User Mode Scheduling in Windows 7
Don’t use threads. Or more precisely, don’t over-use them. It’s one of the first thing fledgling programmers learn after they start using threads. This is because threading involves a lot of overhead. In short, using more threads may improve concurrency, but it will give you less overall throughput as more processing is put into simply managing the threads instead of letting them run. So programmers learn to use threads sparingly.
When normal threads run out of time, or block on something like a mutex or I/O, they hand off control to the operating system kernel. The kernel then finds a new thread to run, and switches back to user-mode to run the thread.
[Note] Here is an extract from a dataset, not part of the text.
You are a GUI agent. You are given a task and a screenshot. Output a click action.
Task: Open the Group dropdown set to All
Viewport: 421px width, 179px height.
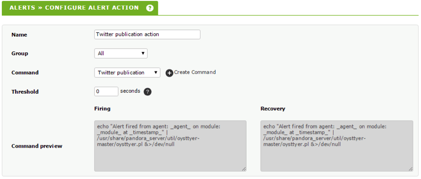click(x=121, y=54)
This context switching is what User Mode Scheduling looks to alleviate.
User Mode Scheduling can be thought of as a cross between threads and thread pools. An application creates one or more UMS scheduler threads—typically one for each processor. It then creates several UMS worker threads for each scheduler thread. The worker threads are the ones that run your actual code. Whenever a worker thread runs out of time, it is put on the end of its scheduler thread’s queue. If a worker thread blocks, it is put on a waiting list to be re-queued by the kernel when whatever it was waiting on finishes. The scheduler thread then takes the worker thread from the top of the queue and starts running it. Like the name suggests, this happens entirely in user-mode, avoiding the expensive user->kernel->user-mode transitions. Letting each thread run for exactly as long as it needs helps to solve the throughput problem. Work is only put into managing threads when absolutely necessary instead of in ever smaller time slices, leaving more time to run your actual code.
A good side effect of this is UMS threads also help to alleviate the cache thrashing problems typical in heavily-threaded applications. Forgetting your data sharing patterns, each thread still needs its own storage for stack space, processor context, and thread-local storage. Every time a context switch happens, some data may need to be pushed out of caches in order to load some kernel-mode code and the next thread’s data. By switching between threads less often, cache can be put to better use for the task at hand.
If you have ever had a chance to use some of the more esoteric APIs included with Windows, you might be wondering why we need UMS threads when we have fibers which offer similar co-operative multitasking. Fibers have a lot of special exceptions. There are things that aren’t safe to do with them. Libraries that rely on thread-local storage, for instance, will likely walk all over themselves if used from within fibers. A UMS thread on the other hand is a full fledged thread—they support TLS and no have no real special things to keep in mind while using them.
I still wouldn’t count out thread pools just yet. UMS threads are still more expensive than a thread pool and the large memory requirements of a thread still apply here, so things like per-client threads in internet daemons are still out of the question if you want to be massively scalable. More likely, UMS threads will be most useful for building thread pools. Most thread pools launch two or three threads per CPU to help stay busy when given blocking tasks, and UMS threads will at least help keep their time slice usage optimal.
From what I understand the team behind Microsoft’s Concurrency Runtime, to be included with Visual C++ 2010, was one of the primary forces behind UMS threads. They worked very closely with the kernel folks to find the most scalable way to enable the super-parallel code that will be possible with the CR.